§ Questions to answer:
#1 Extract everything from "1. Spin axis" down to "height and side)" in the passage on pitch movement assessment, copying the words verbatim.
#2 Continue the passage on pitch movement assessment, picking up right after its final sentence.

Working with a Rapsodo Pitching camera system we can evaluate your ball movement after completing a full bullpen session.  If you can’t throw a full bullpen during your visit, it would be difficult to get a good read.  This portion of the assessment is optional.

Below is a list of five topics we evaluate in every pitcher’s ball movement:

    1. Spin axis by pitch type
    2. Spin efficiency %s by pitch type
    3. Differentiation and relative pitch movement
    4. Holes in the overall movement pattern
    5. Consistency of arm slot (release height and side)

The measurements will help dictate how we would  work with each pitcher in a pitch design program.  Issues may be varied but here are a few that regularly jump out from the analysis:

    • 4-seam and 2-seam have similar movement patterns
    • 2-seam could use more sink
    • Change-up could use more drop and sink
    • Curveball lacks sufficient depth
    • The curveball is actually a slider
    • The slider is more like a pure gyroball

The availability of data makes any discussion mute about ball movement, because the numbers tell you exactly what you’re throwing.  When it comes to movement, eyes alone do not tell give you the whole picture.

§ Material supplied:

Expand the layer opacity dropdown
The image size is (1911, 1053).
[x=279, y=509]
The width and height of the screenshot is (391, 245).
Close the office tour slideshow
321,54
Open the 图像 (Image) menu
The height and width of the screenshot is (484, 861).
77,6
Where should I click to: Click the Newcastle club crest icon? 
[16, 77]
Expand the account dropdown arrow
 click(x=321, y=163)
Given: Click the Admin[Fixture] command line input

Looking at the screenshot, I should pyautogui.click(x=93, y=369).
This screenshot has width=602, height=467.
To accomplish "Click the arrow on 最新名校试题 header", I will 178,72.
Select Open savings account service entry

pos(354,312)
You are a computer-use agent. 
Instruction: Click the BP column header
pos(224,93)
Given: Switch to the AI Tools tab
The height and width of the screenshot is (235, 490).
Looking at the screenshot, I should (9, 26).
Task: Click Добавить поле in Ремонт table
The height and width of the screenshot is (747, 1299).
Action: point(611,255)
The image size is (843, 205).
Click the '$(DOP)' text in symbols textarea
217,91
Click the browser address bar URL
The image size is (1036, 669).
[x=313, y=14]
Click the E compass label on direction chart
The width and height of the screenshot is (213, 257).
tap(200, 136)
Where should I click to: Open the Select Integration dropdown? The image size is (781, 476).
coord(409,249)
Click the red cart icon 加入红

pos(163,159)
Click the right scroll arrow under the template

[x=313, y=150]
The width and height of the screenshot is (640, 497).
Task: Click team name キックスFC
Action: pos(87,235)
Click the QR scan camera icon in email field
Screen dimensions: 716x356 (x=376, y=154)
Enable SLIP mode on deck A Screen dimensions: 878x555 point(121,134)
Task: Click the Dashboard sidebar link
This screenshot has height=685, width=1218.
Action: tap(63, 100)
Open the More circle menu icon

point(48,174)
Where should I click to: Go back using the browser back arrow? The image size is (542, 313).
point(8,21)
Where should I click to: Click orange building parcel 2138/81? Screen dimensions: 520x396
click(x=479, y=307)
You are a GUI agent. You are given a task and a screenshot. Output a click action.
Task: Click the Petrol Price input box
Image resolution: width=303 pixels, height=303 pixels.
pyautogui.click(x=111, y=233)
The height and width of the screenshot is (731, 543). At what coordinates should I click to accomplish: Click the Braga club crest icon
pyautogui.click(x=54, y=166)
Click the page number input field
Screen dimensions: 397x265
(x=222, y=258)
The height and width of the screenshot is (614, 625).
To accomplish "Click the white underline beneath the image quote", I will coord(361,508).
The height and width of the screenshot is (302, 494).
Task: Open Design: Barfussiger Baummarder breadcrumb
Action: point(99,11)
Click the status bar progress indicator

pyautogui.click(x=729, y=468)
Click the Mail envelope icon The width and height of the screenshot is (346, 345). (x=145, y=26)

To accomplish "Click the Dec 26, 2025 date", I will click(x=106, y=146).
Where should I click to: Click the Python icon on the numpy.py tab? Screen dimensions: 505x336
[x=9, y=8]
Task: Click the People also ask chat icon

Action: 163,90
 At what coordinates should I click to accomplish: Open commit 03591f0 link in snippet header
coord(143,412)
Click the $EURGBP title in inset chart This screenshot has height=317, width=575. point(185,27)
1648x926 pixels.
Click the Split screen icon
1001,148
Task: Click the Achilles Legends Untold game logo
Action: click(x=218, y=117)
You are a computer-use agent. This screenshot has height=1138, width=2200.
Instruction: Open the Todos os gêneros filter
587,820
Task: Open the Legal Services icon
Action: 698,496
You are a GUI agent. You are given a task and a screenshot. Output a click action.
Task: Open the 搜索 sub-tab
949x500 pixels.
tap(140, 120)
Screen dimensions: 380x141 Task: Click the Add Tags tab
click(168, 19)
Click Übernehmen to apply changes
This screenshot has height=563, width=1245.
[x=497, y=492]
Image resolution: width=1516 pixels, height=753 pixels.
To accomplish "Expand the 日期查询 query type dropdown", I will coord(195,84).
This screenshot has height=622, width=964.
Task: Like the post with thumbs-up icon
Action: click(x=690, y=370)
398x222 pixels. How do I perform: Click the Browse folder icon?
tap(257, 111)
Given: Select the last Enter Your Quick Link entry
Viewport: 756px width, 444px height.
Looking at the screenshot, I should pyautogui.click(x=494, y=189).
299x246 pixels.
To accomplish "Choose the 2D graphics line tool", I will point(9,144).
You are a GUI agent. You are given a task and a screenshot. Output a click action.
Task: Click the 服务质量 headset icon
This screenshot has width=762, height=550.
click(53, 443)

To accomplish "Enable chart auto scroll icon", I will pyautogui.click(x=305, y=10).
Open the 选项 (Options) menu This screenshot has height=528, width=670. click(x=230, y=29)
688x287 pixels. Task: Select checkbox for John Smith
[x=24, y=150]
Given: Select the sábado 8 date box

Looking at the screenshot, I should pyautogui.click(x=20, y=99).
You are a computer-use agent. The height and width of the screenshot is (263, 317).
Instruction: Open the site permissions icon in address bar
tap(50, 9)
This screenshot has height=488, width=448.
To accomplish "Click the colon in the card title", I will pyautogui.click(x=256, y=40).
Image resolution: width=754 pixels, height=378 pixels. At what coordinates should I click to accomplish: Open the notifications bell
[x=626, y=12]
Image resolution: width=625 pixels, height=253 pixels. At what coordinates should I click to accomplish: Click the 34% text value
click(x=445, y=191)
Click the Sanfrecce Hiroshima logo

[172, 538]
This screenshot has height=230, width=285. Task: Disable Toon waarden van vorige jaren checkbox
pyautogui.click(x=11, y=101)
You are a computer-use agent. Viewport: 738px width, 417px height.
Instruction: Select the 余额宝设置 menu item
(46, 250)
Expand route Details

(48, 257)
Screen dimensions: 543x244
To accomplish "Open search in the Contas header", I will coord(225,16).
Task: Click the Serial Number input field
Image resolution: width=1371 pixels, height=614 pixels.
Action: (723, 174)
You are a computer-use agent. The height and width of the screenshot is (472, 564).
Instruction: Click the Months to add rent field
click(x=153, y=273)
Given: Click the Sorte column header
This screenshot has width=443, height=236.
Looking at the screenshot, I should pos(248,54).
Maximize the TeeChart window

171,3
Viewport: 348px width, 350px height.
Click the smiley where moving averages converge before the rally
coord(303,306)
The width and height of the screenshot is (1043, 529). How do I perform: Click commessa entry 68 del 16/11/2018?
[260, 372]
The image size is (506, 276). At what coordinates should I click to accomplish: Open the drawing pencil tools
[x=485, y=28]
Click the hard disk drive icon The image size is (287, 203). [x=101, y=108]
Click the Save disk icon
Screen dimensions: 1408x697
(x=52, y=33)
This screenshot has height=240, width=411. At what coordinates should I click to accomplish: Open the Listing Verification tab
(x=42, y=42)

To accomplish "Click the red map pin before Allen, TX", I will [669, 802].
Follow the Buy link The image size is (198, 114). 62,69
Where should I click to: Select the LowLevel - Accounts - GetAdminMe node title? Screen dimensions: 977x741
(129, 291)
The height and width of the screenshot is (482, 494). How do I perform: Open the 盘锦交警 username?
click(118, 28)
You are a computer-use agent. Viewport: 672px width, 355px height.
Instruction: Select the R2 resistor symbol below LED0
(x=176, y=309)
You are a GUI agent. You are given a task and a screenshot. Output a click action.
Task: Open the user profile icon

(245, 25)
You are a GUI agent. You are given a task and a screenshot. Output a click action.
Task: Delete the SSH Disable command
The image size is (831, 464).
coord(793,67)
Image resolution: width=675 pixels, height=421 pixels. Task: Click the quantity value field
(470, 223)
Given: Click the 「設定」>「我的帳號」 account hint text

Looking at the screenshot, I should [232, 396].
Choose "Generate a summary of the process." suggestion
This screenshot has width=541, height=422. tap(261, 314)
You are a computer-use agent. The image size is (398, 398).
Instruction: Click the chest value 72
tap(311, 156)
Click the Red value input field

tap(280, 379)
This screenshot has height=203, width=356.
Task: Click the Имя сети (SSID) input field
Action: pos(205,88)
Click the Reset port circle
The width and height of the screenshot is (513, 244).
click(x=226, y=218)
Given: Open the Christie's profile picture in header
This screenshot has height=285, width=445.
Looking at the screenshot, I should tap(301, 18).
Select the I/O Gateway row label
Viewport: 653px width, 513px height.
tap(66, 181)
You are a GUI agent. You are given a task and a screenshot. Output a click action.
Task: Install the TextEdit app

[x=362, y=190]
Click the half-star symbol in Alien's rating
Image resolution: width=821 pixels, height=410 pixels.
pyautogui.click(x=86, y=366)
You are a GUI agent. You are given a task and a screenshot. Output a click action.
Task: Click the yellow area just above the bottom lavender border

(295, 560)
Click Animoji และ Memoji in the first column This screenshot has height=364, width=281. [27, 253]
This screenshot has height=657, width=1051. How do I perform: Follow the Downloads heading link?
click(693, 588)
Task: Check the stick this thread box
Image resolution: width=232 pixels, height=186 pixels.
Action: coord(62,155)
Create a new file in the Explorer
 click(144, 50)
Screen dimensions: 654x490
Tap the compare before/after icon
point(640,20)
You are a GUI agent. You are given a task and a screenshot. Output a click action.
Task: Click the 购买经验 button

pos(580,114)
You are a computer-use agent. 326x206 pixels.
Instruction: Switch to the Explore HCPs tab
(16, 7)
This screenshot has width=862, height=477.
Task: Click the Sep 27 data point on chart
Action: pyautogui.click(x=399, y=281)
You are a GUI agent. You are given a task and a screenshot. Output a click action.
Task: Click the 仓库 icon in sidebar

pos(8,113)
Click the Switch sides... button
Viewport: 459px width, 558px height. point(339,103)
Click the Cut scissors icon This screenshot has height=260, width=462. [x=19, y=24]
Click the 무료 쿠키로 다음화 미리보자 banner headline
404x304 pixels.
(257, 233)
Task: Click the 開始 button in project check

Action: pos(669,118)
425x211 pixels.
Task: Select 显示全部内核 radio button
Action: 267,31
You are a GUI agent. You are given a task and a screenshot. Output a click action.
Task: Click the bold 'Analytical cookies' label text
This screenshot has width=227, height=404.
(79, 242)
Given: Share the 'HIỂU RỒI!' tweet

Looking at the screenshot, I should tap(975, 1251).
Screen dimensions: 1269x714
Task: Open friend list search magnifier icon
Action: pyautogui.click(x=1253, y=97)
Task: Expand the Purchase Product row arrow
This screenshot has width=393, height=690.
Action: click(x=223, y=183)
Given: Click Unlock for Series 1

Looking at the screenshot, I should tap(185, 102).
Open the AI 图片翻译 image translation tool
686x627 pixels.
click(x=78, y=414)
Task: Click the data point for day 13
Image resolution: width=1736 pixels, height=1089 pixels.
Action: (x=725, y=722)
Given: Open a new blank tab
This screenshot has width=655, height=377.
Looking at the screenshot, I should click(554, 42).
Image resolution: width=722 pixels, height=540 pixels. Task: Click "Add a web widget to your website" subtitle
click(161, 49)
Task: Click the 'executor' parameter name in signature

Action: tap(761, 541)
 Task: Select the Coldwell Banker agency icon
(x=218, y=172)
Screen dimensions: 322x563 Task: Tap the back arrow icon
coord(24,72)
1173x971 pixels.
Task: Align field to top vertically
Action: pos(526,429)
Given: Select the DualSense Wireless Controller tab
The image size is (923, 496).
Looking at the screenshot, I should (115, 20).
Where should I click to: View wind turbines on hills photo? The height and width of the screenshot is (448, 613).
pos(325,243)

§ Expected results:
#1
1. Spin axis by pitch type
    2. Spin efficiency %s by pitch type
    3. Differentiation and relative pitch movement
    4. Holes in the overall movement pattern
    5. Consistency of arm slot (release height and side)

#2
Post-Assessment Consult Session

At the conclusion of your assessment, typically on the day 2, we will have a sit down to go over the results of your assessment.  This includes reviewing your:

    • Physical strengths and imbalances, including any mobility issues that may be hindering your ability to perform
    • Pitching mechanics disconnects discovered during the video review and motion capture data analysis
    • Pitch repertoire and ball movement parameters and opportunities discovered during your Rapsodo bullpen (optional)

At the conclusion of the consult session, we generally discuss a roadmap to address any physical and mechanical issues that we’ve uncovered during the evaluation.